Court Opinion

ID: 3990975
Source: CourtListenerOpinion
Date Created: 2016-07-06 10:50:55.347239+00
Date Added: 2024-06-11T12:40:16.431895
License: Public Domain

The contract between the parties to this action provides,inter alia, for the payment of rent by respondent to appellants. In my opinion, the "tank wagon price" referred to in the contract means that price at which respondent actually sold to its general customers gasoline from its delivery trucks, not a fictitious price from which it gave to every purchaser a discount or rebate. Respondent, by a complicated system of discounts and rebates which it gave to its different customers, practically nullified the provision of the agreement whereby it covenanted to pay rent to appellants.
It is apparent that respondent, during a considerable portion of the period with which we are here concerned, raised its "tank wagon price" to a figure from which it could and did give many or all of its customers a discount of two cents per gallon. This forced appellants, who had leased their garage to respondent, to pay to respondent the same price for gasoline that was paid by their competitors with whom respondent had no such contract.
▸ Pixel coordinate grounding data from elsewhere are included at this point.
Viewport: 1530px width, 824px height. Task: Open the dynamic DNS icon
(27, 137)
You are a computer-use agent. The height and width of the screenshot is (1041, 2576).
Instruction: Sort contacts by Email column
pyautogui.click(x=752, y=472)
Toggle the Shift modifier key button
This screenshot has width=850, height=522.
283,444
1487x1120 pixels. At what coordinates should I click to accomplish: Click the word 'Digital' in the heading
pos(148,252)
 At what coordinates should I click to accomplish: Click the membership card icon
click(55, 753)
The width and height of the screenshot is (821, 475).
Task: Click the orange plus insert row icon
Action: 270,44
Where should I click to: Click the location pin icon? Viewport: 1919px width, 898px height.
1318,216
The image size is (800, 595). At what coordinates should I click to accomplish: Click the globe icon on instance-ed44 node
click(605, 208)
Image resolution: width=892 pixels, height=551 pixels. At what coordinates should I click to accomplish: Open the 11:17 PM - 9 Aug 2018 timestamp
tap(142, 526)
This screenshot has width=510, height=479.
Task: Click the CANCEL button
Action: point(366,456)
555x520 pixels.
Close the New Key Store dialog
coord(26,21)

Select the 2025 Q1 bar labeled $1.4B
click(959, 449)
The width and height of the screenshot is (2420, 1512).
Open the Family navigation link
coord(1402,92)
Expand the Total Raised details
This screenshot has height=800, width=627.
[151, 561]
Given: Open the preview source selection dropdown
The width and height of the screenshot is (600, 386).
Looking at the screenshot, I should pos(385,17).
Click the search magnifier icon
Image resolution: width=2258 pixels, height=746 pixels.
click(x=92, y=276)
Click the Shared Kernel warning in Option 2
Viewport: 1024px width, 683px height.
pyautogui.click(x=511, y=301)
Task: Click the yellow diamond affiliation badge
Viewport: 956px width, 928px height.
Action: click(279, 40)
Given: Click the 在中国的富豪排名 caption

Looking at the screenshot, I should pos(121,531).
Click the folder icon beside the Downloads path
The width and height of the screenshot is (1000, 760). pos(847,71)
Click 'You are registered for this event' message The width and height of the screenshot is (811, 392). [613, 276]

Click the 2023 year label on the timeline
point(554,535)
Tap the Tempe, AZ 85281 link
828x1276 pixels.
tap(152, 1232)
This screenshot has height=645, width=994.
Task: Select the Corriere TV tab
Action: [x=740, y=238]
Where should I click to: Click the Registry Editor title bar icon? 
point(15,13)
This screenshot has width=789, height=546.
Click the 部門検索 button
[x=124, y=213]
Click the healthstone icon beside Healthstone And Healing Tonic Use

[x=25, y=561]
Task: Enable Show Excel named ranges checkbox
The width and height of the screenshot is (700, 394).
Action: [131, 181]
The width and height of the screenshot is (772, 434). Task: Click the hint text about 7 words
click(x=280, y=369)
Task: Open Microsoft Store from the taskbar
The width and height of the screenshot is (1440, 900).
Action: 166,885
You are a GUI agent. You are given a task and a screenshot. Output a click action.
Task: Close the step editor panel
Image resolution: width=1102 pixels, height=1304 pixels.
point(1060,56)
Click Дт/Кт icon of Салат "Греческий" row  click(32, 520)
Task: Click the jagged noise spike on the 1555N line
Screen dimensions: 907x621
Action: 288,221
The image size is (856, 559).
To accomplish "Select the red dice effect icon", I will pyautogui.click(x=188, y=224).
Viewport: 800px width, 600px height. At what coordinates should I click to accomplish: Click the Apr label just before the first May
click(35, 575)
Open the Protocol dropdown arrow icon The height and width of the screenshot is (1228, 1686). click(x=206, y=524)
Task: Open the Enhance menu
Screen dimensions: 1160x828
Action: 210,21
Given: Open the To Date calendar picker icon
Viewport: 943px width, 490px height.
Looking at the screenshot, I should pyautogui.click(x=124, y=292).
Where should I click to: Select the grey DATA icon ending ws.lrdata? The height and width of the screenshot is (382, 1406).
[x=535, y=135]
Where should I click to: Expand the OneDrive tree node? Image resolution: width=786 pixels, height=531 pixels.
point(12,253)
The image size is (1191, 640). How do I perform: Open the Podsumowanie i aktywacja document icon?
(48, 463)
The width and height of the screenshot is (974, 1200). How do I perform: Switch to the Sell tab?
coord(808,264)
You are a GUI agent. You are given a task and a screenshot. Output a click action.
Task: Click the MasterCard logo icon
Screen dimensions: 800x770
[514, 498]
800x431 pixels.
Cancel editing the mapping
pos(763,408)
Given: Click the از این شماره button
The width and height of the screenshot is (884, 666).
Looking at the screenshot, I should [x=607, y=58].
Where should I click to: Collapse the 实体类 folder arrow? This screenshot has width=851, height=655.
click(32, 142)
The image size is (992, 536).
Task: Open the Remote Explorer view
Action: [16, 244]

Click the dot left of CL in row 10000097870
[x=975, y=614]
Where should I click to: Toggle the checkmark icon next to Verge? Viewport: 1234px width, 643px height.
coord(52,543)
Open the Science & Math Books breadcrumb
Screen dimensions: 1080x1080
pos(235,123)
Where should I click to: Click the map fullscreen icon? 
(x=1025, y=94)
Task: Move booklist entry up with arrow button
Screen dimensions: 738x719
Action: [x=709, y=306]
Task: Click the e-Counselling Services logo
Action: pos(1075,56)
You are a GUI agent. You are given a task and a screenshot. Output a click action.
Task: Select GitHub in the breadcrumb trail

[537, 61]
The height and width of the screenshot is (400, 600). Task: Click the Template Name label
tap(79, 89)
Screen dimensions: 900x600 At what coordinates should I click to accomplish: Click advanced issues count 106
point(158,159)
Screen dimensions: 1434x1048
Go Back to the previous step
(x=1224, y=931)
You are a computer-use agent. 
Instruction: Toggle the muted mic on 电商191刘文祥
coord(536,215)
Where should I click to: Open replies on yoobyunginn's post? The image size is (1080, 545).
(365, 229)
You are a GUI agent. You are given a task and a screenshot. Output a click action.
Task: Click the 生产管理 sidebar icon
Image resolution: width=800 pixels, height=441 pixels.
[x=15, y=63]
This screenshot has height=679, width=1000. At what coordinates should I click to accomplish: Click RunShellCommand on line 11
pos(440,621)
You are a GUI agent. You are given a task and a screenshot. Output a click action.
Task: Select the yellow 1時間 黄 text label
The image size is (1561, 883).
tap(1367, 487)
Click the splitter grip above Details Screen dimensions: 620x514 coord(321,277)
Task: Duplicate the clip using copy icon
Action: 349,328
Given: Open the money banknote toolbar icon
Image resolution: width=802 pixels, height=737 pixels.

While it is true that the agreement between the parties apparently leaves respondent free to fix its own tank wagon price, it seems to me clear that respondent, in so doing, should be held to the exercise of ordinary *Page 206 
business good faith, and that in its dealings with appellants it violated this principle. I accordingly dissent from the conclusion reached by the majority.
TOLMAN, C.J., and PARKER, J., concur with BEALS, J.